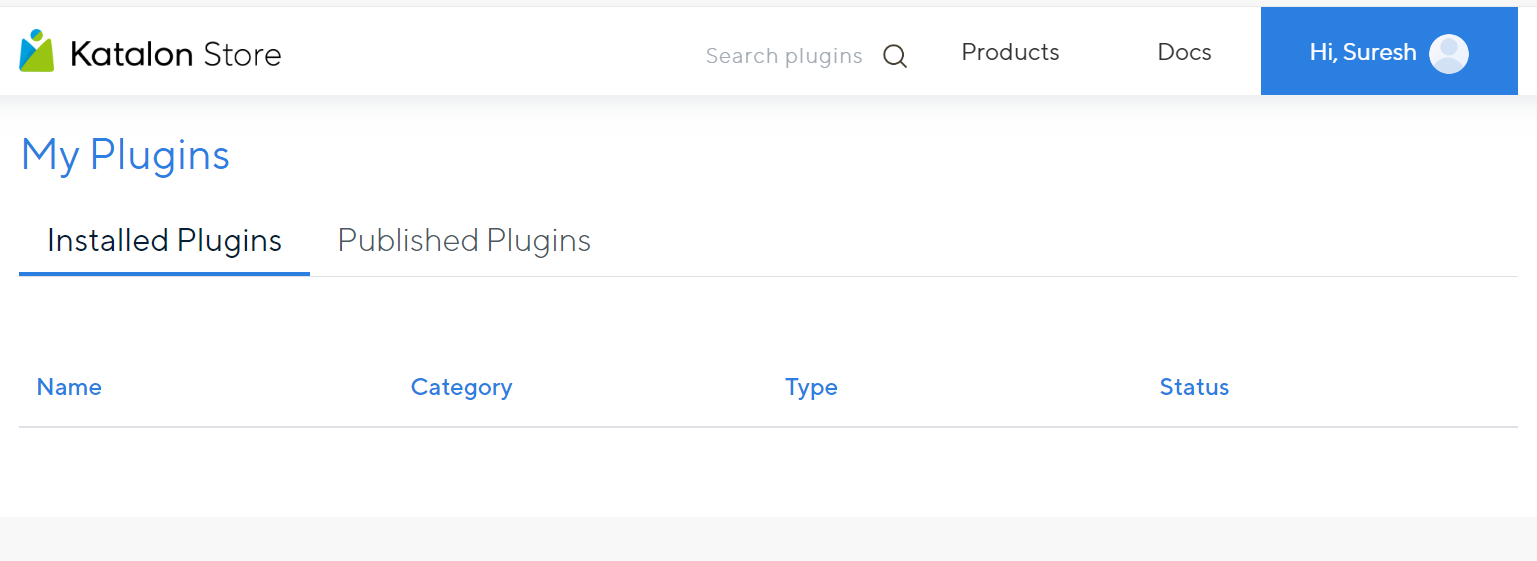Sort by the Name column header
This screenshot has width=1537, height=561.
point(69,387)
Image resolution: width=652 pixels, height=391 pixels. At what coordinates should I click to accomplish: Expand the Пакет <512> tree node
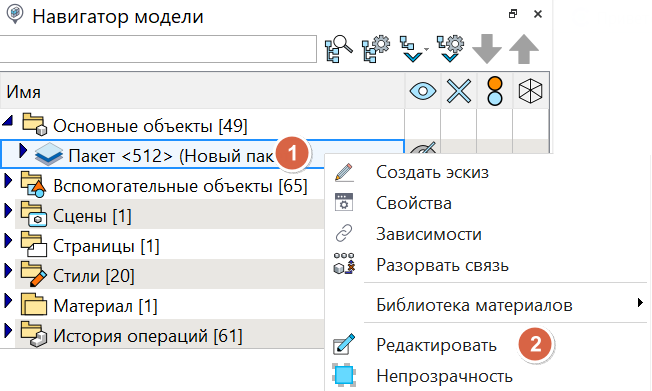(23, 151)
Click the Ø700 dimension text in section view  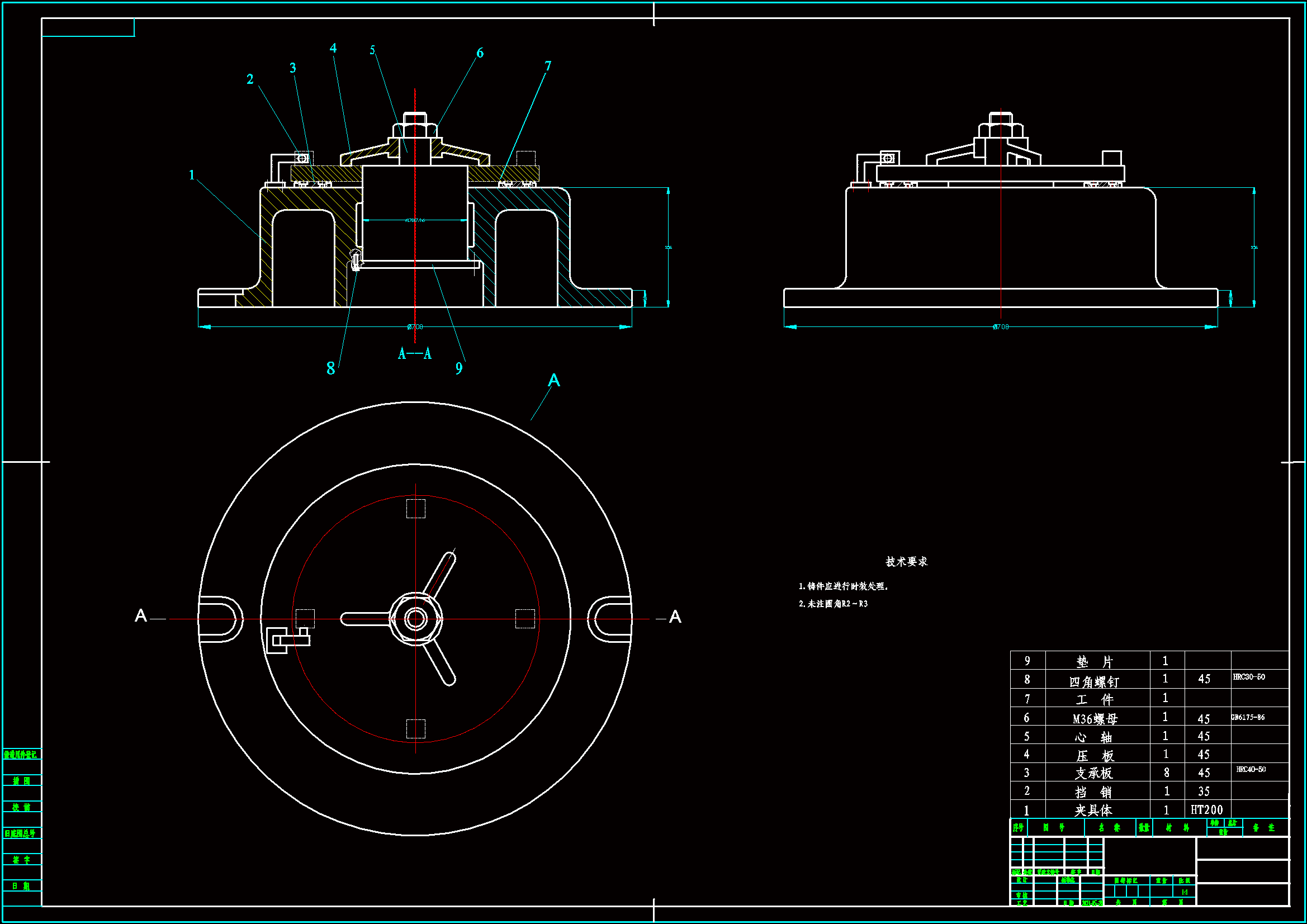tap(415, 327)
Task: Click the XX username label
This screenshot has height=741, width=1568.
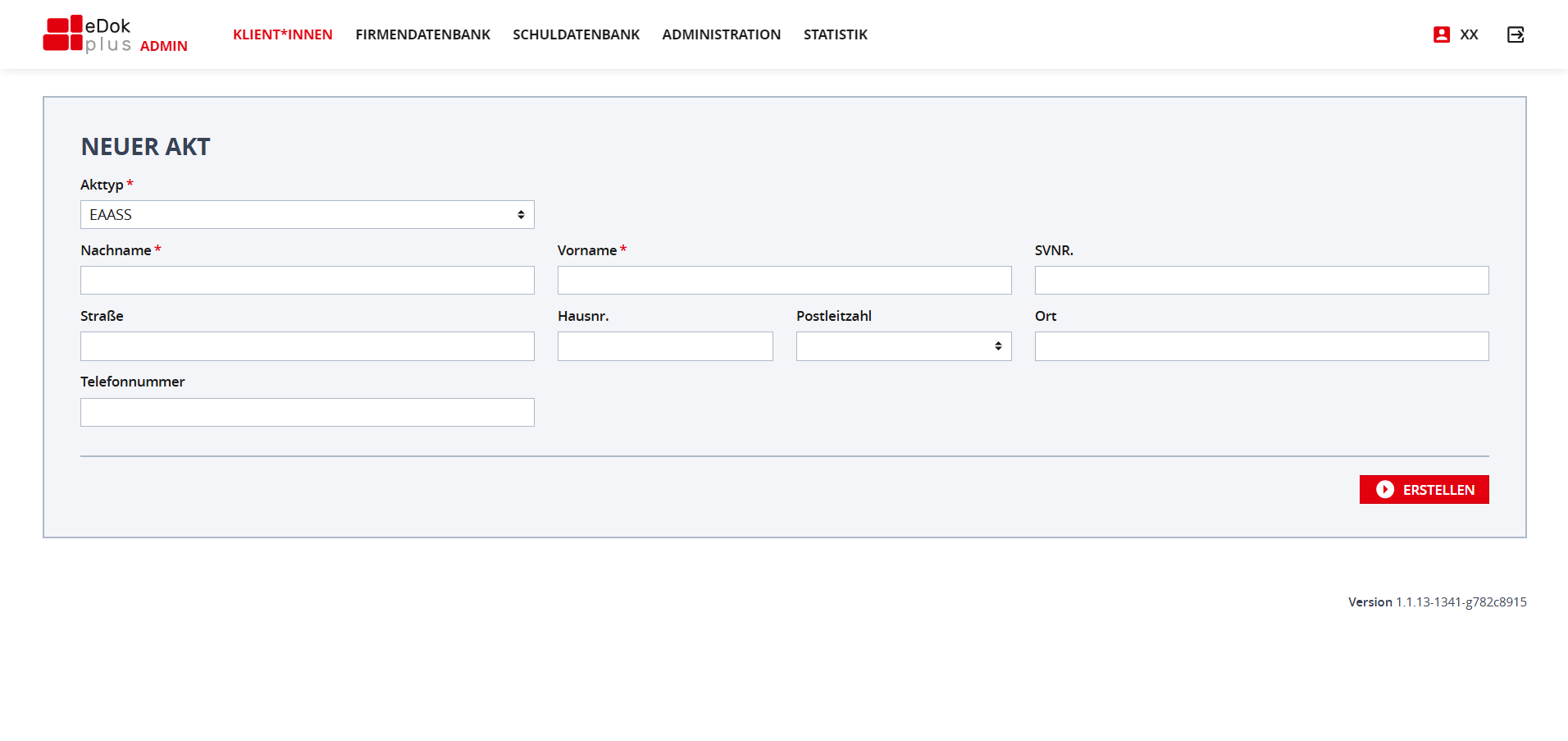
────────
--- DO THIS ---
Can you repeat the stretch from the line containing "Task: Click the XX username label" through the end of the material, switching "username" to "display name", keeping everything else as it is, and omitting the pictures?

--- THE OUTPUT ---
Task: Click the XX display name label
This screenshot has height=741, width=1568.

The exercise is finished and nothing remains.